[Stored data entries]

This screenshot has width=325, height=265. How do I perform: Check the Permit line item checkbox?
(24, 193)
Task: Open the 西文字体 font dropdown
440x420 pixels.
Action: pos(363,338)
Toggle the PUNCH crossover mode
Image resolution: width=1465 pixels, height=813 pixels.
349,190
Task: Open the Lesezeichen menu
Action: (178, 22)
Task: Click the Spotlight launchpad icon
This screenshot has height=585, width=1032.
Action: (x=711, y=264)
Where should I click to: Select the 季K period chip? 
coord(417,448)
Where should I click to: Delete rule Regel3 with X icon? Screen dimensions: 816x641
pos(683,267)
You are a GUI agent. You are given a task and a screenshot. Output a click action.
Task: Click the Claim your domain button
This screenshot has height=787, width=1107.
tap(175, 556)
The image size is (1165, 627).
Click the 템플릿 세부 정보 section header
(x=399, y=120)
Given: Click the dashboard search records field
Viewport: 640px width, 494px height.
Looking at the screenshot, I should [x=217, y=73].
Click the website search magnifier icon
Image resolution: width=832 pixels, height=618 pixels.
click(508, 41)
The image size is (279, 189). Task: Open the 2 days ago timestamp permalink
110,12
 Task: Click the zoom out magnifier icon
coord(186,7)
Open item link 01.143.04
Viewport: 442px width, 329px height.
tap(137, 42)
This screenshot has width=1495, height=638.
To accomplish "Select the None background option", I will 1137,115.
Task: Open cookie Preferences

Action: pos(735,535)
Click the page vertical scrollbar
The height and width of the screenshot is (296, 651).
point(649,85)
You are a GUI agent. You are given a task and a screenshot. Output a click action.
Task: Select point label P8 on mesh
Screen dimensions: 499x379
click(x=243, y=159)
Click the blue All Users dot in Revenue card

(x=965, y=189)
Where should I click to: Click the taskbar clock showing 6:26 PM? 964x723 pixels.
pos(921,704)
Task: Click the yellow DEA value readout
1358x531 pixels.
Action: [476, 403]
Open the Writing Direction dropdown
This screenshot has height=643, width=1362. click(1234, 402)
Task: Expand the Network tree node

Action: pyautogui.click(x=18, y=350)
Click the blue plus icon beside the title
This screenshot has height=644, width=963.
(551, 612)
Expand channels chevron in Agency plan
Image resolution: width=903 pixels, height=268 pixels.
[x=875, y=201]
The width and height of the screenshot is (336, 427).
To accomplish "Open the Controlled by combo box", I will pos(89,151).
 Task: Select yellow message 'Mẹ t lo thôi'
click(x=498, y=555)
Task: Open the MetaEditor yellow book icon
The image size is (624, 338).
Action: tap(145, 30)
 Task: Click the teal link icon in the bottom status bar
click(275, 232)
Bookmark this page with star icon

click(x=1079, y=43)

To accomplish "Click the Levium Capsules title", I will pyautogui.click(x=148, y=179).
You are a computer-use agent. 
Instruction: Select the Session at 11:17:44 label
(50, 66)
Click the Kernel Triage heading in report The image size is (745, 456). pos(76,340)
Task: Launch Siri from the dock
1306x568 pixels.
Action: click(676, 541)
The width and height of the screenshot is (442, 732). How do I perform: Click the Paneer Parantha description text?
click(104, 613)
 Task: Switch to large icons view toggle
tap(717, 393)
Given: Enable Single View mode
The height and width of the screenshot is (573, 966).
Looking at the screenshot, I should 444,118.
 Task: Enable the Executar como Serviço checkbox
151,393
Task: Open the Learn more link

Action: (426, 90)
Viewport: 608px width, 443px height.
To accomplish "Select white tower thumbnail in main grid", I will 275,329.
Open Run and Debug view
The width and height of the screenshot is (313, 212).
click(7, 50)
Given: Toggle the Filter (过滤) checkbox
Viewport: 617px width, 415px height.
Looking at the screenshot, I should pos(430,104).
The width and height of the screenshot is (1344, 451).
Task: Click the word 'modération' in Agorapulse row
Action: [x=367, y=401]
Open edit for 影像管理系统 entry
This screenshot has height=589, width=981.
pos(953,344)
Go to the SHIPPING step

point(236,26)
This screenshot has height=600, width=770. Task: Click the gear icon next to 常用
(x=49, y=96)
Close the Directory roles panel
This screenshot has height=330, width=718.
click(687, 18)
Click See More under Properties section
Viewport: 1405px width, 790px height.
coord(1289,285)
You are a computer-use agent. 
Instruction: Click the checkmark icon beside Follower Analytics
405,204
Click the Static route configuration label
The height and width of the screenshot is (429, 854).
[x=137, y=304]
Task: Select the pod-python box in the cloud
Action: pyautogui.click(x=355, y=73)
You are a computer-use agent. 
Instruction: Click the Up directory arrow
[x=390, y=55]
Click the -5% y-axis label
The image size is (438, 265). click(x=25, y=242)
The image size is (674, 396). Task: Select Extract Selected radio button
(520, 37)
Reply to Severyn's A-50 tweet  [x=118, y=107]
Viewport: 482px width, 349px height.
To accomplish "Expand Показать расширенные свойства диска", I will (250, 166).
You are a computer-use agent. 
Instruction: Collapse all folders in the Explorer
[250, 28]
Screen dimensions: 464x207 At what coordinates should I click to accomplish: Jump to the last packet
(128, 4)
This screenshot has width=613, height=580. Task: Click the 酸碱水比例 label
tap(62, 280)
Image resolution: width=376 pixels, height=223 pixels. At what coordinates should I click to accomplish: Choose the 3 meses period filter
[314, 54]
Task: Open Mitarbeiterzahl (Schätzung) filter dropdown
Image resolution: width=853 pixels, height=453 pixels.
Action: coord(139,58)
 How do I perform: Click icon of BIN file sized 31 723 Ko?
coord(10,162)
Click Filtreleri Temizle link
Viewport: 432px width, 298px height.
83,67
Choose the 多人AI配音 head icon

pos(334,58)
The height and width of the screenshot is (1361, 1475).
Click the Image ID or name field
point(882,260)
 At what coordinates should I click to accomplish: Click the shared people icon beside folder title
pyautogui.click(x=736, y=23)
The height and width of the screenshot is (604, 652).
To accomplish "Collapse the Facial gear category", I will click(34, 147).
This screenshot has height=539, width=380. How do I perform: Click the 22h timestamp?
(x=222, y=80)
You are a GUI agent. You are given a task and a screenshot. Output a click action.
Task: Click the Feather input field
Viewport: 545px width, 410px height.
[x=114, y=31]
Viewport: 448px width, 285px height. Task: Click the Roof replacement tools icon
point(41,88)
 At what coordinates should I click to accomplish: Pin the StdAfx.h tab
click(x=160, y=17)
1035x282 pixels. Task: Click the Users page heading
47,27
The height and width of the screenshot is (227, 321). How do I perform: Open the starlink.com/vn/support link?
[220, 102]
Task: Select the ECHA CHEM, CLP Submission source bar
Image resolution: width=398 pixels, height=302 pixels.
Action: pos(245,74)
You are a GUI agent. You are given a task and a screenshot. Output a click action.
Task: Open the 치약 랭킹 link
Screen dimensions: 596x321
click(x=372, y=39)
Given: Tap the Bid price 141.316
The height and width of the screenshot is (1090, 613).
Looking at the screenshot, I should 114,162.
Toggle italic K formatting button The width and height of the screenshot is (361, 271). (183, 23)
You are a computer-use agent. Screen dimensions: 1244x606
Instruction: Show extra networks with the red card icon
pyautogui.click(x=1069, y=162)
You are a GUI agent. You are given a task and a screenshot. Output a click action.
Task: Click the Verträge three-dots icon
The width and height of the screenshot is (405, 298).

• **Your task**
Search the data for the string "mode". List each line that has it.

• **Solved problem**
Toggle the PUNCH crossover mode
Given: Enable Single View mode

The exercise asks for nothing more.